- WORK INSTRUCTIONS:
Please output exactly the part of the records below that opens with the line containing "For every named" and closes with the line containing "[button] (292, 28)", both lines included, and nothing else.

- ENTRIES SUPPLIED:

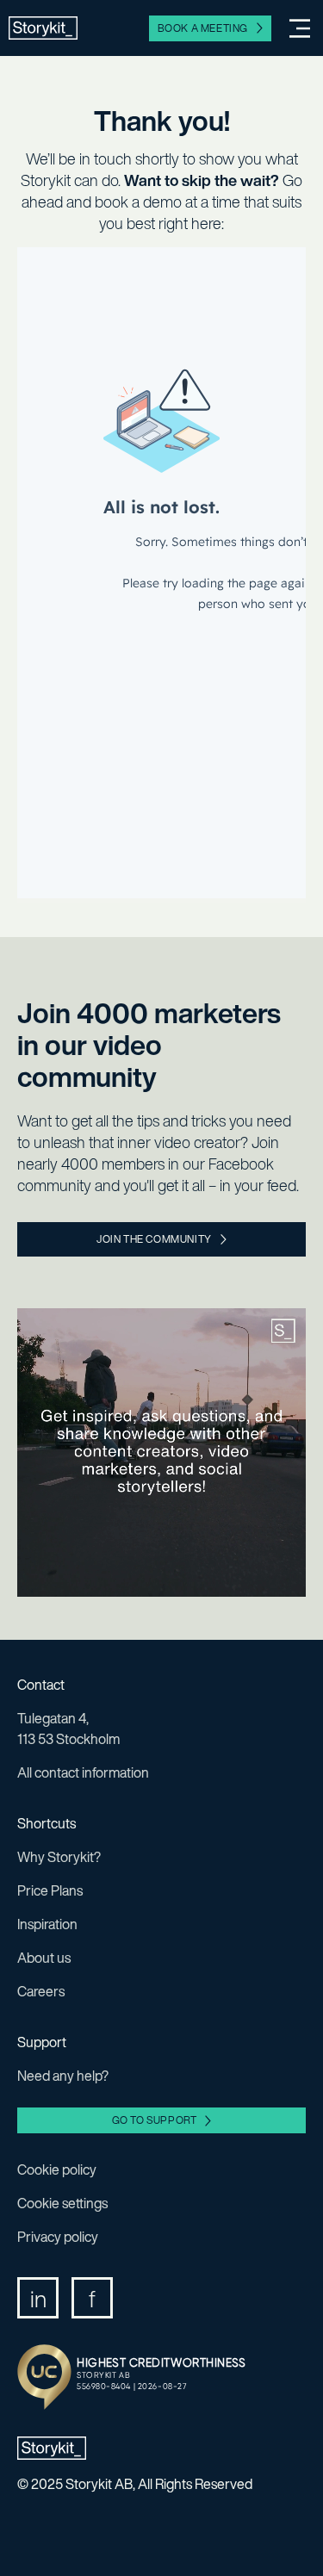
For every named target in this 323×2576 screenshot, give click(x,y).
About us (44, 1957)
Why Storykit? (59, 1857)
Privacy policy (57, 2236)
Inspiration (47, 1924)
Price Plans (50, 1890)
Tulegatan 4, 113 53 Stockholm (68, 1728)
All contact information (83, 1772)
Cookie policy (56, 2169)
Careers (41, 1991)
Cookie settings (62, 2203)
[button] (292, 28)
...
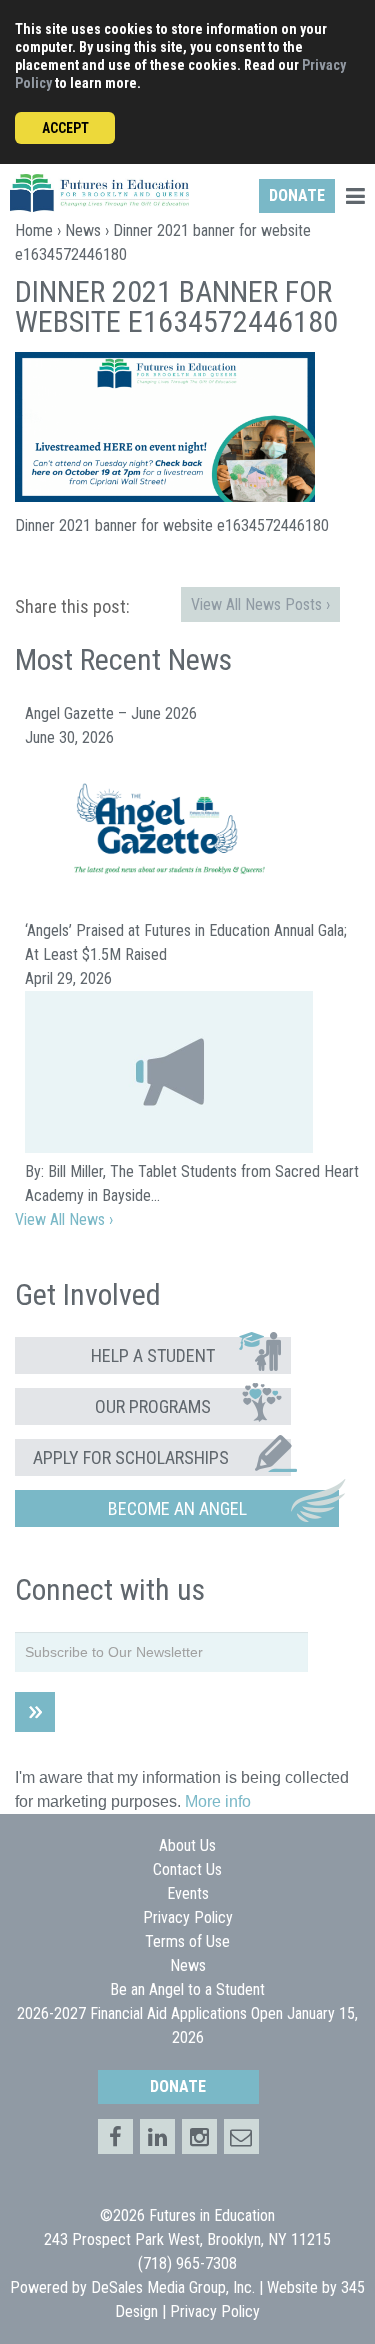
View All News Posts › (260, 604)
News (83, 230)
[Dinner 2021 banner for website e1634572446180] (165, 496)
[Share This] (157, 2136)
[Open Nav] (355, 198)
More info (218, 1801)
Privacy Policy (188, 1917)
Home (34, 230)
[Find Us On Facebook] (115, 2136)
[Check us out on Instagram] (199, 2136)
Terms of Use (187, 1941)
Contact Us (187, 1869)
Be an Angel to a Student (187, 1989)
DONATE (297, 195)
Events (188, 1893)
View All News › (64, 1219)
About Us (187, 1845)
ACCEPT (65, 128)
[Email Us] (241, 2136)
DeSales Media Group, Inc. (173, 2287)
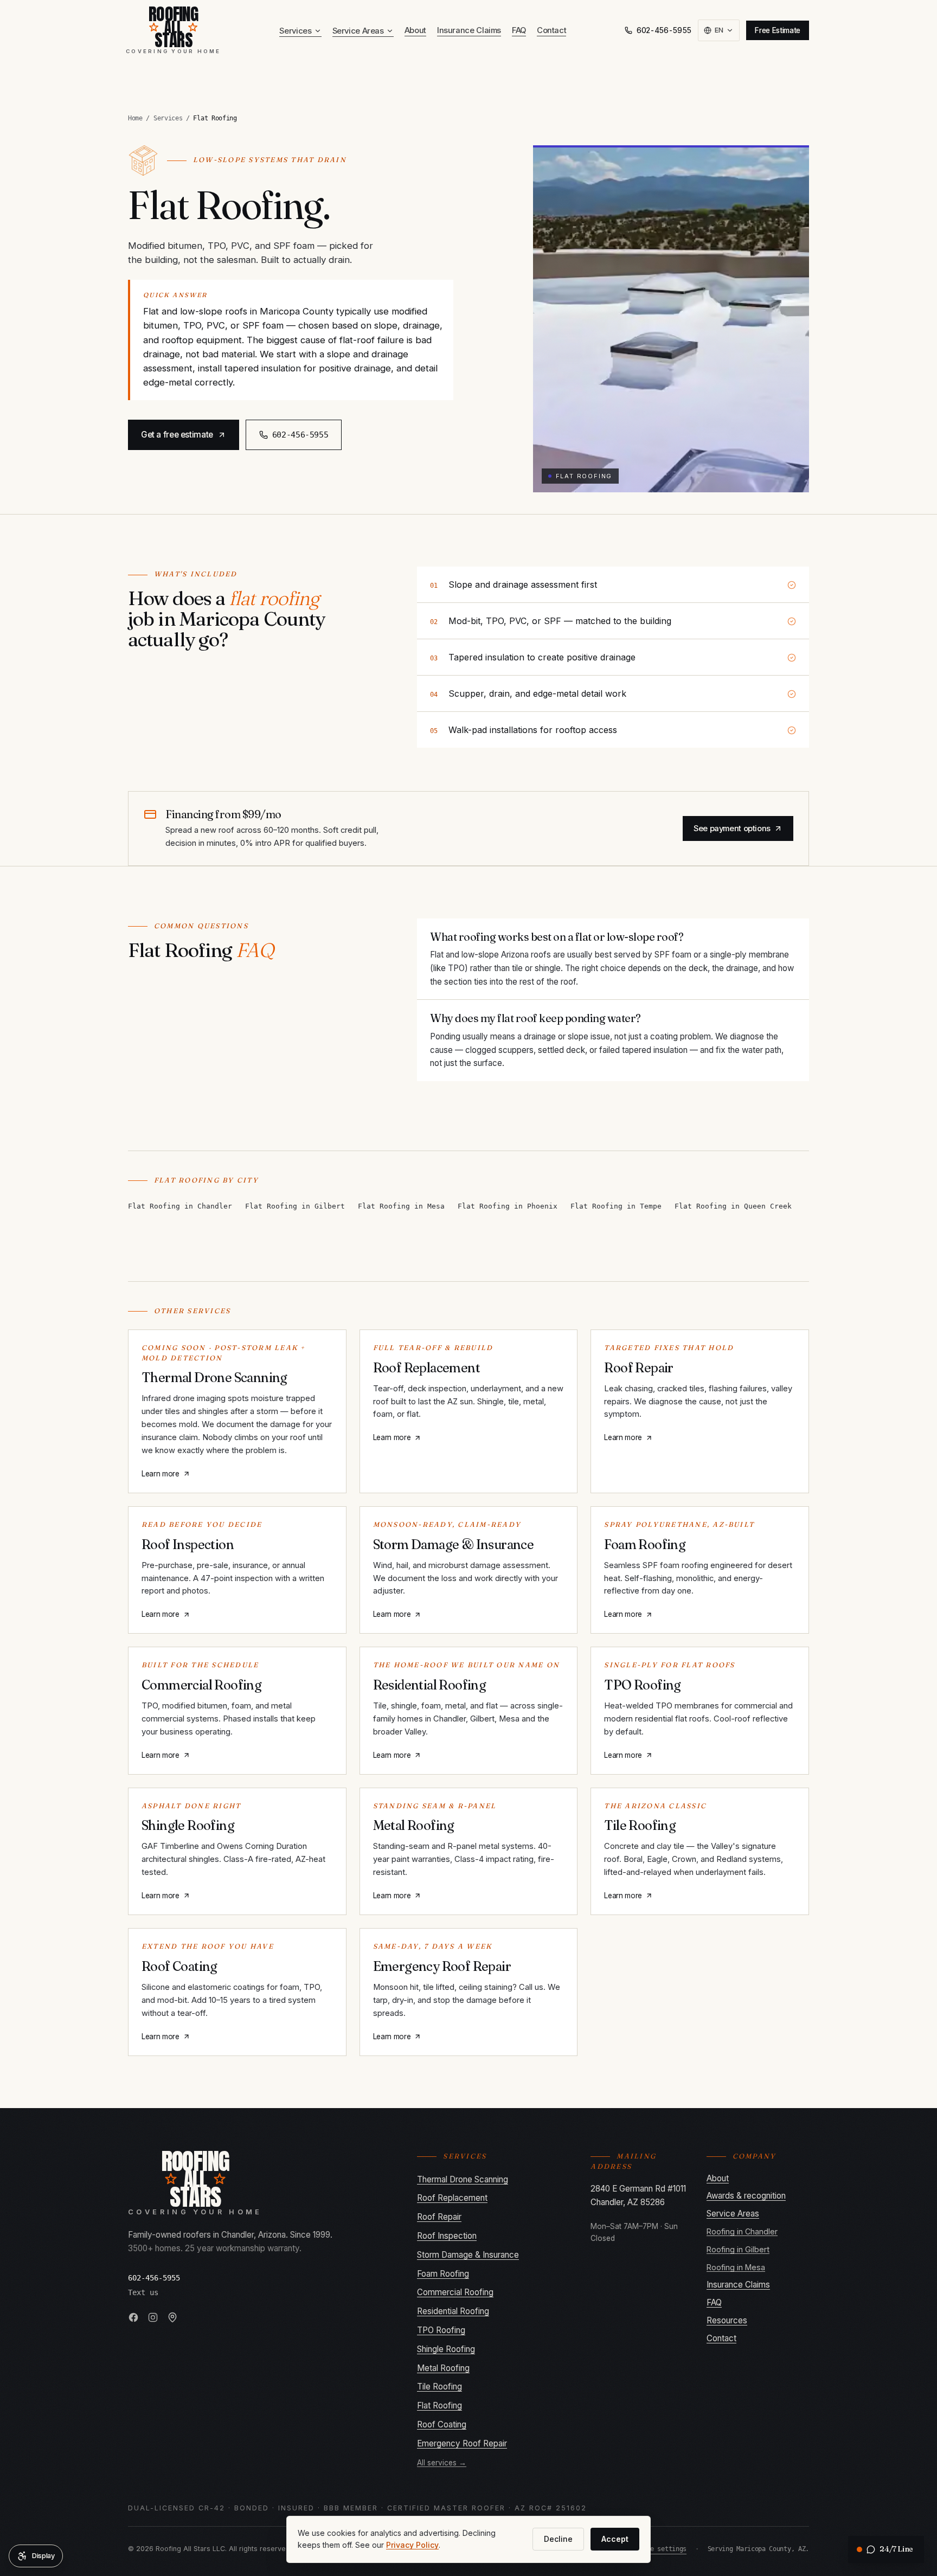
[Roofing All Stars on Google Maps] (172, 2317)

- EXERCISE OUTPUT:
For every named target in this 323×2576 screenshot, give click(x,y).
About us (44, 1957)
Why Storykit? (59, 1857)
Privacy policy (57, 2236)
Inspiration (47, 1924)
Price Plans (50, 1890)
Tulegatan 4, 113 53 Stockholm (68, 1728)
All contact information (83, 1772)
Cookie policy (56, 2169)
Careers (41, 1991)
Cookie settings (62, 2203)
[button] (292, 28)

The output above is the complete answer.